■ Task brief
Pull every line holding the word "agent" out of the data and copy it.

Saved data entries:
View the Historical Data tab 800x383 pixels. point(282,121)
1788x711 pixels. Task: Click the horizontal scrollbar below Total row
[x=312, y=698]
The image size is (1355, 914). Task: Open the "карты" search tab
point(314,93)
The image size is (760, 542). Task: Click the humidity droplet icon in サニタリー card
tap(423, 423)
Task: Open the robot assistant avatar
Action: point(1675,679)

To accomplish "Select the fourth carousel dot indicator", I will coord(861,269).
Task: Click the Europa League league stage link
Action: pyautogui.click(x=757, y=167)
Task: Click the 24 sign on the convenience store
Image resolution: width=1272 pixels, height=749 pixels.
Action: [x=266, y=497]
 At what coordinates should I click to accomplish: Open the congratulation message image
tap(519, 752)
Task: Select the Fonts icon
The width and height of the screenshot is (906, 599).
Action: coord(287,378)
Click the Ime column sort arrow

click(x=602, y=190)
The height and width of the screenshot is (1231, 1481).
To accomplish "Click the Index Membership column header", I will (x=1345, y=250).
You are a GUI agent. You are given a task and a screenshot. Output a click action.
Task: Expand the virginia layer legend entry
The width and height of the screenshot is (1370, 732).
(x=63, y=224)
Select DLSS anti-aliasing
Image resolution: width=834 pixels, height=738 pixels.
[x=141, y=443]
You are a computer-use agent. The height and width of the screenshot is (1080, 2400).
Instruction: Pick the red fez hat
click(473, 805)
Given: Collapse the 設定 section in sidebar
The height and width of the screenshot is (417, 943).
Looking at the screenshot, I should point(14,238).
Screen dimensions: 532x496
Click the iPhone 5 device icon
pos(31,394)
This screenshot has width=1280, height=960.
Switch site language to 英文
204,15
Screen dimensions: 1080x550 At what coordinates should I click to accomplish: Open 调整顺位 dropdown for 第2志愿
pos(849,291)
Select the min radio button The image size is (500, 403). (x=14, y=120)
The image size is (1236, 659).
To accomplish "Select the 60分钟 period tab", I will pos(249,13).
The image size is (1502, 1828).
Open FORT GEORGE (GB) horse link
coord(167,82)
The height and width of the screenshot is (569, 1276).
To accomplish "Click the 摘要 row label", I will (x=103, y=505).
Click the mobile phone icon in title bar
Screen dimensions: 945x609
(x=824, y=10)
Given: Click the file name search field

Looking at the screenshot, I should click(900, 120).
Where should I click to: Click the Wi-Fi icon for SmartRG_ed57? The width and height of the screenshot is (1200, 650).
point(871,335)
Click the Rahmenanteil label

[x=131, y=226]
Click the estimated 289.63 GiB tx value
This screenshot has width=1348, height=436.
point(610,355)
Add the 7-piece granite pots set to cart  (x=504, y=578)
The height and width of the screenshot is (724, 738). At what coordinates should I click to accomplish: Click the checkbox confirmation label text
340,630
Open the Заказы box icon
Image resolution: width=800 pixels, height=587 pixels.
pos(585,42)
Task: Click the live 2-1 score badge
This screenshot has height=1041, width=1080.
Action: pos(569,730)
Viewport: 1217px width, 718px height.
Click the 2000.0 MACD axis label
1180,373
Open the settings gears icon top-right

■ Task output
You are a GUI agent. You are given a task and a screenshot. Output a click action.
You are a computer-use agent. The height and width of the screenshot is (1080, 2400).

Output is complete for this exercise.